Khalishpur (খালিশপুর) is a Metropolitan thana of Khulna Metropolitan Police in the Division of Khulna, Bangladesh.

==Geography==
Khalishpur is located at . It has 35343 households and total area 12.35 km^{2}.

==Demographics==

According to the 2022 Bangladeshi census, Khalishpur Thana had 41,888 households and a population of 163,856. 7.82% were under 5 years of age.

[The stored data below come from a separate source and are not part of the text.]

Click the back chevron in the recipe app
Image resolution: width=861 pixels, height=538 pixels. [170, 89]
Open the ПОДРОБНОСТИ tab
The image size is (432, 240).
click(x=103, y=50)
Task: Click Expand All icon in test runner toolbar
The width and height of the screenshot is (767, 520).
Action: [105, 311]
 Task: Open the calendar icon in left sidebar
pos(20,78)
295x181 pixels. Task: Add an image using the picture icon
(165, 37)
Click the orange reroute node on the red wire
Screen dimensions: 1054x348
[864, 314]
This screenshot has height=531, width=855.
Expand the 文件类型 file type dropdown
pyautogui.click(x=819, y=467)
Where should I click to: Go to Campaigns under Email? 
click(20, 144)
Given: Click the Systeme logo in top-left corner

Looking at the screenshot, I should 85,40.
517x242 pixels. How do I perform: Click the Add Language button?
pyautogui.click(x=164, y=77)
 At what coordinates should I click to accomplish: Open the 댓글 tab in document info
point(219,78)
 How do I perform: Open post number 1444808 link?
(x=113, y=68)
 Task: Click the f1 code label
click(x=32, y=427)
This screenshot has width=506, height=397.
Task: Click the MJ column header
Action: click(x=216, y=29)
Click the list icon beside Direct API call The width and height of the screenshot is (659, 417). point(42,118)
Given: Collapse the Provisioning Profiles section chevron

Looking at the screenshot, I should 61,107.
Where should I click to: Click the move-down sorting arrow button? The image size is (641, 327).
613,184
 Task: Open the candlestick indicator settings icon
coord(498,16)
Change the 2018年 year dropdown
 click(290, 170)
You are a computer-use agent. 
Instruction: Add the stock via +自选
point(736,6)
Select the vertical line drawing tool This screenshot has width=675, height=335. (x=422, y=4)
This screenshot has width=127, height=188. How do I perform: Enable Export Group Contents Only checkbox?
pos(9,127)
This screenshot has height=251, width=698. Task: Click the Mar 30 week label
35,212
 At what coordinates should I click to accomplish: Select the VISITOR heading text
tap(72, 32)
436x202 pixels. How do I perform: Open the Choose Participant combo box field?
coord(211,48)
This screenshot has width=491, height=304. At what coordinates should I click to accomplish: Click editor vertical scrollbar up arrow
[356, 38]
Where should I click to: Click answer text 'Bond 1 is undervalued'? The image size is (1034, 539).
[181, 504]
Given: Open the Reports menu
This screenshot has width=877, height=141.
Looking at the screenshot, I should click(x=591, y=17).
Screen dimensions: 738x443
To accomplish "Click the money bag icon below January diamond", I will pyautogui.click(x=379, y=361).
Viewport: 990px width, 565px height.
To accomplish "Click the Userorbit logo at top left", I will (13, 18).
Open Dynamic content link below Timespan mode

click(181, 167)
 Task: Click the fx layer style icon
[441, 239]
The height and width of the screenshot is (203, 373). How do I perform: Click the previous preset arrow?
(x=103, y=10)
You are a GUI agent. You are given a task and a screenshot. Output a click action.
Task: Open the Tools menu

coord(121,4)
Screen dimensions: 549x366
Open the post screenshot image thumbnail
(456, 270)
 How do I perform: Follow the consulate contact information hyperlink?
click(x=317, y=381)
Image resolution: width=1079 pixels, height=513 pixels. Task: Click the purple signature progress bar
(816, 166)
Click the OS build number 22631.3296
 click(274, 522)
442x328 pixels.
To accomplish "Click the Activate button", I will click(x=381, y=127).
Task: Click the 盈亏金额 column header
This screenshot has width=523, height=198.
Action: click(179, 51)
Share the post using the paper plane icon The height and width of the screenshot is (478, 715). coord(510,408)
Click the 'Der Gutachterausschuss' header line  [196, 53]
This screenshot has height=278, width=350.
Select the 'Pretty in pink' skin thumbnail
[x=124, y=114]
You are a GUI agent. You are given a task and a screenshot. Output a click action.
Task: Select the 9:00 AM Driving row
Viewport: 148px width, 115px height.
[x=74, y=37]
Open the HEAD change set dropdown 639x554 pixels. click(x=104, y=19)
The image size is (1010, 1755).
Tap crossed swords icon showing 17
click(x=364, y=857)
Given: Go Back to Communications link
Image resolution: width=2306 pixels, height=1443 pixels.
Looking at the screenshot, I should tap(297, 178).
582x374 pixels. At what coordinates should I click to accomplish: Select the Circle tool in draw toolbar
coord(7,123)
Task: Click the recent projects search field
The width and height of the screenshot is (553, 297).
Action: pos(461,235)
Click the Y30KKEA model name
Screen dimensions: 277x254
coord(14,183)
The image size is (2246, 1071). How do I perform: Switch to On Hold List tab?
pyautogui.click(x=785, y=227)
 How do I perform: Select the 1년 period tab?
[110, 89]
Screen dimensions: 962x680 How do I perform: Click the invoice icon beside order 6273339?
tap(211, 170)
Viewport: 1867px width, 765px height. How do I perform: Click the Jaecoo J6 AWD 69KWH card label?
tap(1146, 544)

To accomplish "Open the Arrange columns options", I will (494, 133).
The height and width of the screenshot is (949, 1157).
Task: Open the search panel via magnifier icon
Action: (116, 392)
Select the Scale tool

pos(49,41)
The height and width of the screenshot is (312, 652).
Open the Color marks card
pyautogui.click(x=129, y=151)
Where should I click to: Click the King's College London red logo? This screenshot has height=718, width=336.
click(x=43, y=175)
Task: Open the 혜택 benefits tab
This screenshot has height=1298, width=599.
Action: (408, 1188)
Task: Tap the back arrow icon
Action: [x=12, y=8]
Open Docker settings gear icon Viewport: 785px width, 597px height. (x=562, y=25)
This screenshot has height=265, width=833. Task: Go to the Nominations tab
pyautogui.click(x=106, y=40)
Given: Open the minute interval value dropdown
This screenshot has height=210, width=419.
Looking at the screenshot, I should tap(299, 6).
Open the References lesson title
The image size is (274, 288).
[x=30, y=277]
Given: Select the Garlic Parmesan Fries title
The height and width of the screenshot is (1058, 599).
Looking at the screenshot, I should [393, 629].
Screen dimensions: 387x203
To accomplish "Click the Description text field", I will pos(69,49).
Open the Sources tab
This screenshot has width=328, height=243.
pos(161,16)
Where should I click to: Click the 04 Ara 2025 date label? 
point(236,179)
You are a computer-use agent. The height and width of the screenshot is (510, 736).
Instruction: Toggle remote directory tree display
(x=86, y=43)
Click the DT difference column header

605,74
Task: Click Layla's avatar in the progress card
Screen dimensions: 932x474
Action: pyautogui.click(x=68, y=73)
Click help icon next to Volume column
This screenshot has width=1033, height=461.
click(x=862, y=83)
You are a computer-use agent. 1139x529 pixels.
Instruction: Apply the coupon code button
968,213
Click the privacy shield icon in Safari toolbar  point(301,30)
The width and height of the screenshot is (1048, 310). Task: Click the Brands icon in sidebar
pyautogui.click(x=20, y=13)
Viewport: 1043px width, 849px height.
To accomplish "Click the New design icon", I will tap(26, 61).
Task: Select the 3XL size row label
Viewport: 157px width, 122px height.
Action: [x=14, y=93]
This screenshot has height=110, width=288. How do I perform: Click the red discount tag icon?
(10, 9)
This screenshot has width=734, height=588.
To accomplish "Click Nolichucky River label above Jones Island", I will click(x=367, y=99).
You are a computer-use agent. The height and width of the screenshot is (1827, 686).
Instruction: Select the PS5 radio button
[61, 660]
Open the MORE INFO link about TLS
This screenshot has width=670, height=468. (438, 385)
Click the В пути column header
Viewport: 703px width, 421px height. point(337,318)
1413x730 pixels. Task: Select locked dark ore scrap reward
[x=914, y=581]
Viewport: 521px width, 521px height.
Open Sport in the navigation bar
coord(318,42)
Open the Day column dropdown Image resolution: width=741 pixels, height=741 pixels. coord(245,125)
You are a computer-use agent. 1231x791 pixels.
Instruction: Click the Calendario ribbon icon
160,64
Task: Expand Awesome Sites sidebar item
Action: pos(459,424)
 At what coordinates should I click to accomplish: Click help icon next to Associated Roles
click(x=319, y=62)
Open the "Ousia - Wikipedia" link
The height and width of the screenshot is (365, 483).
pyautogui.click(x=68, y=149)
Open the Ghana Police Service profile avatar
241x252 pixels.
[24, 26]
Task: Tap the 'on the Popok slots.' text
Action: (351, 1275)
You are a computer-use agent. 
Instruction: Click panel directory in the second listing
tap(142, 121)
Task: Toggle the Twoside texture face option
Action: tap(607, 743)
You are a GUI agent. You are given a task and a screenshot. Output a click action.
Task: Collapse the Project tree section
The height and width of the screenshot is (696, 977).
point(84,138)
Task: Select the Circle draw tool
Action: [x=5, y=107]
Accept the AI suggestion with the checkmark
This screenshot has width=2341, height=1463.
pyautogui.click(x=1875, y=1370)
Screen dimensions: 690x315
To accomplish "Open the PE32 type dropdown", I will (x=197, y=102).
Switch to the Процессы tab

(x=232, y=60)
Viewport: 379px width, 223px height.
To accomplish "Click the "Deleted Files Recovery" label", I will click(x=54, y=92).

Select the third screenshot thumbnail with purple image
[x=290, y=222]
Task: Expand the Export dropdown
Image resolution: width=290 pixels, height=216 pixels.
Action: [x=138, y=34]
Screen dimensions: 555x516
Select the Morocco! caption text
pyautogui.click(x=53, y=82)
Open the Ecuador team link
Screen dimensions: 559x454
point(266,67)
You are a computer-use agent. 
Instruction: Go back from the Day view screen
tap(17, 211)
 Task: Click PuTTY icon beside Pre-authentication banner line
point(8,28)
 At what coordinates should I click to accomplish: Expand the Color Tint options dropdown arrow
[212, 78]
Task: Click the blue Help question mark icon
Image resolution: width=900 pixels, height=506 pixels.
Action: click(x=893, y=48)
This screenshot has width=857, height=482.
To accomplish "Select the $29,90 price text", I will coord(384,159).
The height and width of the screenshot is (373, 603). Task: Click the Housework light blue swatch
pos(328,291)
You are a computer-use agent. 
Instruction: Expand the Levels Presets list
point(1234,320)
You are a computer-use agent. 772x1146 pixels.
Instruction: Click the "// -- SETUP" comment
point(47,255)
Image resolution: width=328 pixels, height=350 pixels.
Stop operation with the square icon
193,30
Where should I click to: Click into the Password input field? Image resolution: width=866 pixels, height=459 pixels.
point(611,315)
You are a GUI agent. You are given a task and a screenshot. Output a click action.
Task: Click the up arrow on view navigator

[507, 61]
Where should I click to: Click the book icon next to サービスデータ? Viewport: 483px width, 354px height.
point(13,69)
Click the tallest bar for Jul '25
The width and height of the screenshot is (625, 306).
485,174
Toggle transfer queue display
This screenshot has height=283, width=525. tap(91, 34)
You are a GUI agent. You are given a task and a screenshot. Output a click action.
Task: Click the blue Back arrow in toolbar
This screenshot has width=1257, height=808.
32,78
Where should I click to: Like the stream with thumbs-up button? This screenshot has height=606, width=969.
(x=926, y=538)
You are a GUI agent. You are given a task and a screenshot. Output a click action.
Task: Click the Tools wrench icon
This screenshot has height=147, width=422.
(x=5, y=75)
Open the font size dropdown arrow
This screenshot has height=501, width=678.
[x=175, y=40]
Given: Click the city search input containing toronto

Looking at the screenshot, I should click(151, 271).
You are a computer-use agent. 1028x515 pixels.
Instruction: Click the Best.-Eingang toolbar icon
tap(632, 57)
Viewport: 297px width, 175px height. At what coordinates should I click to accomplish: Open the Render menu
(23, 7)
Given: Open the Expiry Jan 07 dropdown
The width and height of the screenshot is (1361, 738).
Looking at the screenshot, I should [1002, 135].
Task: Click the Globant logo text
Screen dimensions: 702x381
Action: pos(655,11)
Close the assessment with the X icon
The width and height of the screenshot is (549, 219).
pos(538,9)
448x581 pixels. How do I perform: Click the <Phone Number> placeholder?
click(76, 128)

Khalishpur had a literacy rate of 88.03%: 90.02% for males and 85.96% for females, and a sex ratio of 104.72 males per 100 females.

In the 1991 Bangladesh census, Khalishpur had a population of 173255. Males constituted 55.95% of the population, and females 44.05%. Population over the age of 18 was 96193. Khalishpur had an average literacy rate of 59.8% (7+ years), above the national average of 32.4%.

In the 2011 Census of Bangladesh, the population was 165,299.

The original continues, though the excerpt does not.